Engagement in formal lifestyle-change programs can impact long-term health trajectories.11 One such example is the National Diabetes Prevention Program (DPP), a lifestyle-change program sponsored by the Centers for Disease Control and Prevention.11, 12 This year-long healthy-lifestyle program effectively prevents T2DM, with a 58% reduction in diabetes incidence at three years. However, DPP enrollment rates are extremely low among reproductive-aged women13 despite the fact that DPP participation and related weight loss may result in a substantial reduction in their T2DM risk as they age,11, 14 and may also have a positive impact on their pregnancy outcomes and the health of their children.15 Thus, there is a critical need to understand more about the perspectives of reproductive-aged women at high risk for diabetes in order to effectively inform them, and to motivate them to engage in diabetes-prevention activities.

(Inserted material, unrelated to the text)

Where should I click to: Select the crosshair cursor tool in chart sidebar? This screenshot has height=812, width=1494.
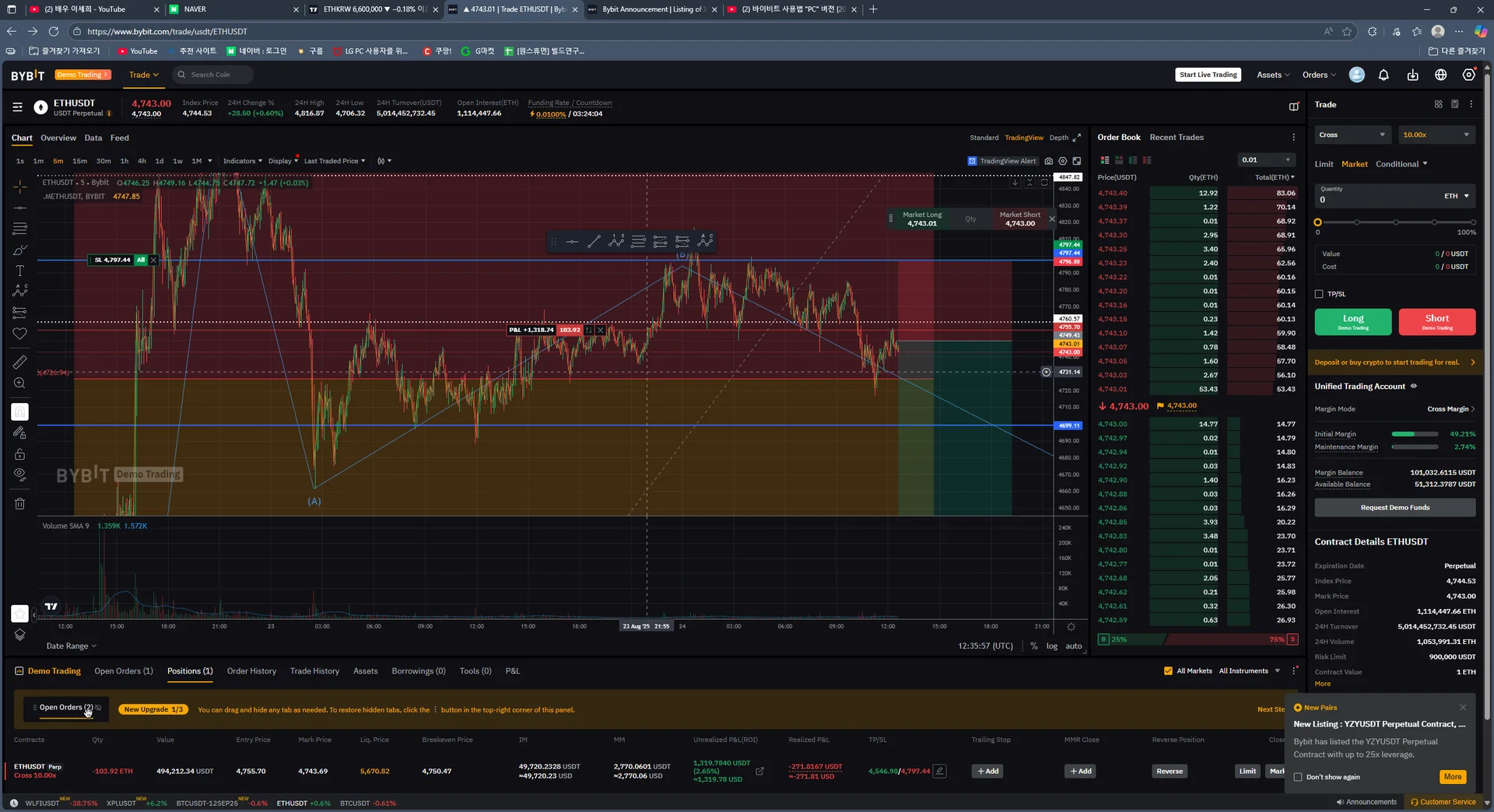[x=20, y=187]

To better understand the experiences and health-risk perceptions of reproductive-aged women, there is a need for qualitative data from individuals who 1) have had a complication during pregnancy (i.e., GDM, HDP), 2) have already been diagnosed with prediabetes, or 3) are individuals with obesity.16 Such knowledge is needed to learn how women who are at risk for T2DM may be encouraged to participate in programs designed to improve their health during their childbearing years. Therefore, the aim of this study was to use focus groups with reproductive-aged women at high risk for T2DM in order to learn about 1) their awareness of personal health risk, 2) their interest in lifestyle changes, including participation in formal lifestyle-change programs such as the DPP and 3) barriers and motivators to participation in a formal lifestyle-change program. Additionally, focus group questions addressed participant perspectives about the optimal timing for risk notification (e.g., before pregnancy, between pregnancies, at an annual exam, during postpartum care), and the preferred methods for notification (e.g., conversation with healthcare provider, email or text message from health system, contact from a DPP coach).
Methods
Participants and Setting
Individuals were considered eligible for the study if they were a person who had given birth (referred to as women in this report), were aged 18 to 48 and had one of the following three health risks: 1) a complication during pregnancy (i.e., GDM, HDP), 2) a diagnosis of prediabetes, or 3) a BMI classified as obese.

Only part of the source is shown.